Open miretskiy opened 1 year ago
cc @cockroachdb/cdc
I'm not sure what the issue is, but I can help solve it.
When you start CDC export (e.g. CREATE CHANGEFEED INTO s3... WITH initial_scan=only
), the only way to know when it completes is to query the job status. But, you may want consumers not to be dependent on that (maybe they don't even know the job id). You may want consumer to be able to determine if the export finished by looking at s3 bucket/directory. And right now, it's very hard to tell. So, the idea would be to emit a marker file "export.done" or some such to indicate that export completed, so that the consumer can simply watch the directory until file shows up.
One way to accomplish this functionality is to allow "resolved" option to be used when initial_scan=only option specified.

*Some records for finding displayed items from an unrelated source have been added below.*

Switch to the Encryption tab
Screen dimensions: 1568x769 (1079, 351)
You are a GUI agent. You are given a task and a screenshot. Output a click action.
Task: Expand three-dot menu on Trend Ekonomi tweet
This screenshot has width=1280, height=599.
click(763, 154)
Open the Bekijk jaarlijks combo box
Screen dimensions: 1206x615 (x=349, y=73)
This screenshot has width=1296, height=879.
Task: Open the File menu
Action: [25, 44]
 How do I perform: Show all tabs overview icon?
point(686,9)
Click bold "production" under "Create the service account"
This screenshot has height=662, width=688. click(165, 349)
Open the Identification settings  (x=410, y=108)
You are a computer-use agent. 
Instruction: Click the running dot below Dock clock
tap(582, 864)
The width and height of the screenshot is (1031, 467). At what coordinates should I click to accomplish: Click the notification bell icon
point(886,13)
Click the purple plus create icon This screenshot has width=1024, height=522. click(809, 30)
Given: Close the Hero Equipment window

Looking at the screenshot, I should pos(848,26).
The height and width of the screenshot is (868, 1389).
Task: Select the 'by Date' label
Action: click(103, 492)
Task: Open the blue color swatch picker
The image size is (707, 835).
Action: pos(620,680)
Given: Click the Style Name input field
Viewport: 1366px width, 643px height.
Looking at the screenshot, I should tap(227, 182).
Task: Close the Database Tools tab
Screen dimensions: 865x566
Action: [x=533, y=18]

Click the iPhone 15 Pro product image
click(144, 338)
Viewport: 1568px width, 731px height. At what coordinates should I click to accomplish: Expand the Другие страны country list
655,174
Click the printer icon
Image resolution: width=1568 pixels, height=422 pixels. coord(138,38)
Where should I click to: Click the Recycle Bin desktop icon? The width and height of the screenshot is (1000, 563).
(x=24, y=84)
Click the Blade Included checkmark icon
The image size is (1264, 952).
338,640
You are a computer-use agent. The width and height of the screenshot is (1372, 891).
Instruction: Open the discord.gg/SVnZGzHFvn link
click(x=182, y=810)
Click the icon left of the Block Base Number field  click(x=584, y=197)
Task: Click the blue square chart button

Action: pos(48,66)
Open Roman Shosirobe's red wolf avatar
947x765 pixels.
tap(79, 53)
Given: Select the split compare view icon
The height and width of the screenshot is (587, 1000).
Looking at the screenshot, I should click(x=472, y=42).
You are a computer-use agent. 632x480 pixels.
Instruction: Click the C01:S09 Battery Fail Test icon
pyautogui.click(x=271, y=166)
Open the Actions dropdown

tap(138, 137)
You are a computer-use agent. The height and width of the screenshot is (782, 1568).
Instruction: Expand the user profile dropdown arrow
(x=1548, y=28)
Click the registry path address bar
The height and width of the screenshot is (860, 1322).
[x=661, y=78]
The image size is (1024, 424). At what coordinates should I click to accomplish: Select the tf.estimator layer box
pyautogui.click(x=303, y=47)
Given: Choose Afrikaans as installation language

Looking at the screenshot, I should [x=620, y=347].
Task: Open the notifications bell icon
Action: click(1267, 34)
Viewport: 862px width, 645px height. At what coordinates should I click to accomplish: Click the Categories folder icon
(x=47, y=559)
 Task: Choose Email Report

According to the documentation there are multiple sinks and s3
is one of them. How should we do this "done" indicator with each sink?
Every sink supports the same interface. For example, EmitResolvedMessage emits resolved message into any sink. For file based sinks, it writes out a file, for message based sinks (kafka, etc) it sends a message. This is similar.
It could be useful if CDC export emitted "done" indicator. This may be as simple as allowing "resolved" option to be used w/ export so that final "resolved" marker file/message is emitted before changefeed terminates.
Jira issue: CRDB-31703